Noely Ryan walks us through a step-by-step guide of how he created his image City Cave!



Introduction

In this tutorial, I will share my process of creating a scene that takes place deep underneath the earth. Humans have returned to a planet Earth that has swallowed up its cities, turning them into vast underground caves. The name ‘City Cave' was one of the topics of the day on the 'Super SpeedPainting Funtimes' group on Facebook (http://on.fb.me/1kSMCKO). The group's only rule is to stick to 50 minutes for the duration of the painting, but I decided to go a little longer and reinforce some elements.

I will go through creating believable destruction, capturing atmosphere in the piece and getting the right lighting, adding elements that help tell a story, and share a few tips that I find helpful to my workflow.

Step 1. Research, research, research

One of the great rules about the group I painted this for, is that the time spent researching a topic or searching for photos does not count towards the 50 minute limit. You can spend as long as you want gathering ideas and photographs that you will either use in the painting as a collage, (or ‘photobash' as it is called sometimes), or just as reference. The thing is you can never spend enough time researching your craft no matter what it is. It only helps if the artist gathers as many photos as they can, and builds a visual library to which they can always refer to!

Step 2. The building blocks

Most of the images I looked for were of cavers being dwarfed by these huge walls of rock and I always had the idea of turning those walls of rock into the front-faces of my underground sky-scrapers. I started by filling the canvas with a dark brown to give me the base color of my cave, and on a new layer, created a rectangle with the Marquee tool. I filled this with an almost black color, as this was going to be the darkness through the windows of my buildings. I then skewed this rectangle into an angled plane, duplicated it and flipped it to the other side. I now had the ‘building' blocks of my image.
┄┄┄┄┄┄┄┄┄┄┄┄┄┄┄┄┄┄┄┄
- **Challenge 1**: Quote the City Cave tutorial from "Step 2. The" to "of my image.".
- **Challenge 2**: In the City Cave tutorial, what color was first used to fill the canvas as the cave's base?
- **Challenge 3**: Continue the City Cave tutorial from the point where it ends.

- **Dataset section**:
┄┄┄┄┄┄┄┄┄┄┄┄┄┄┄┄┄┄┄┄
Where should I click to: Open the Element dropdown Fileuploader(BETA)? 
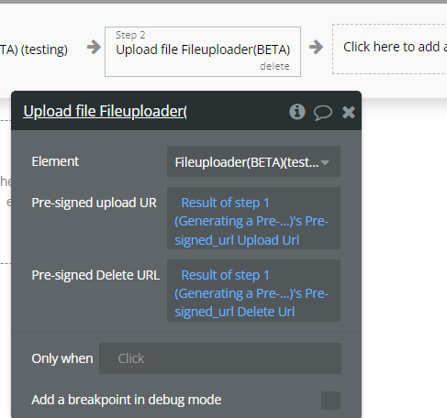point(253,161)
┄┄┄┄┄┄┄┄┄┄┄┄┄┄┄┄┄┄┄┄
- **Task answer 1**:
Step 2. The building blocks

Most of the images I looked for were of cavers being dwarfed by these huge walls of rock and I always had the idea of turning those walls of rock into the front-faces of my underground sky-scrapers. I started by filling the canvas with a dark brown to give me the base color of my cave, and on a new layer, created a rectangle with the Marquee tool. I filled this with an almost black color, as this was going to be the darkness through the windows of my buildings. I then skewed this rectangle into an angled plane, duplicated it and flipped it to the other side. I now had the ‘building' blocks of my image.

- **Task answer 2**: A dark brown.

- **Task answer 3**:
1924_tid_1924_tid_city-cave.gif
Dark shapes which I can build on and light up (the dark brown layer is turned off to better illustrate the shapes).


Step 3. Easy windows with layers

To make the faces of the buildings and create windows, I first used a wooden fence texture for the building on the left. Then I tried to use it for the one on the right, but it looked too flat, so to achieve more depth on the building I had to create my own windows.

I turned off my layers so I could see a blank page and on a new layer I created a dark colored grid. I then duplicated the grid layer and lightened the color. Then using the Move tool, I could move either layer just slightly to the left or right to get the raised look on the grid, which created the window effect.

However, the trick to doing it here was to do one grid, transform and skew it first to match up with my building blocks and only then duplicate it, lighten the color and move it slightly to the right and up a little.

1924_tid_1924_tid_city-cave_dirty-air.jpg
A simple yet effective trick for creating metal grates on drains or vents, or even netting. Just vary the line weight and see what you come up with!